Devo, the new-wave band famed for its terraced headgear and the catchy ditty "Whip It," is putting the finishing touches on its first studio album since 1990, a spokeswoman said on Tuesday.

The as-yet-untitled release is scheduled to come out in the fall. It marks Devo's first new music since the 2007 single "Watch Us Work It" and first album since 1990's "Smooth Noodle Maps."

Co-founder Gerald Casale said via email that Devo was "in serious negotiations with three major labels" and an announcement would be made in the near future.

"The delivery method will be novel and cross-platform, taking advantage of the strange state of the economy and Devo's culturally relevant brand," he added.

Casale is joined in the lineup by fellow co-founder Mark Mothersbaugh, and two members from the band's classic 1975-1985 lineup: guitarists Bob Casale and Bob Mothersbaugh. Session musician Josh Freese is filling in on drums.

Alan Myers, who played drums with Devo during that decade, is now an electrician in Los Angeles. He told Reuters that he was "completely out of the loop," and pursues his own musical ventures when not working at his day job.

"Musically and personally, it's not something that I would be attracted to," Myers said of Devo.
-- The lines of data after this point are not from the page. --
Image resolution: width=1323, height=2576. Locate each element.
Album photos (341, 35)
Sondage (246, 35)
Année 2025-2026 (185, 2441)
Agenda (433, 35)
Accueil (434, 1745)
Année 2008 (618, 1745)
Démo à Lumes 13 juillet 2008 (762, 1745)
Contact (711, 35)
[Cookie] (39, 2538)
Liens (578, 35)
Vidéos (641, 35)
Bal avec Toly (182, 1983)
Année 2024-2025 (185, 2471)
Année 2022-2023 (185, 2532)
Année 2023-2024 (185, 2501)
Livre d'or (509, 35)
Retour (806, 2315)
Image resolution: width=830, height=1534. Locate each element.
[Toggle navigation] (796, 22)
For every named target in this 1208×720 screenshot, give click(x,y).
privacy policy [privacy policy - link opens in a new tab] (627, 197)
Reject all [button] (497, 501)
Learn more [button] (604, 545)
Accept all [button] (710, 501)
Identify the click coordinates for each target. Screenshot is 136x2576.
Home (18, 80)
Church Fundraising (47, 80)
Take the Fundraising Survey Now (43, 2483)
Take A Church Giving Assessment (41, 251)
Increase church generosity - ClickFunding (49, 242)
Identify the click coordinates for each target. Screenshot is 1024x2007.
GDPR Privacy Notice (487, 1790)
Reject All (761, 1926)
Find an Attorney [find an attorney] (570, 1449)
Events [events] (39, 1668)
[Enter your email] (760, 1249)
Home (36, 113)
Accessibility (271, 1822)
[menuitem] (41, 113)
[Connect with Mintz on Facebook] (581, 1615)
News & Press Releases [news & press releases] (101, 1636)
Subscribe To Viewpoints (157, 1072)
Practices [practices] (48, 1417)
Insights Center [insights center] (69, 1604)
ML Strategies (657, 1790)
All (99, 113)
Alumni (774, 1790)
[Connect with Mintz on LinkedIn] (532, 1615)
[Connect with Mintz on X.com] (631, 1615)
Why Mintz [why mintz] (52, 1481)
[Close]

Casale said Freese has injected "fresh, youthful, devolved energy" into the band.

Devo will perform at the South by SouthWest music festival in Austin, Texas, on March 20, and will perform a pair of U.K. shows in May.

The band, whose name is a contraction of "de-evolution," formed in 1972 in Akron, Ohio, as a quirky surrealist concept. Besides "Whip It," the band also recorded offbeat covers of the Rolling Stones' "(I Can't Get No) Satisfaction" and Allen Toussaint's "Working in the Coal Mine." Mark Mothersbaugh went on to become a successful film and TV composer.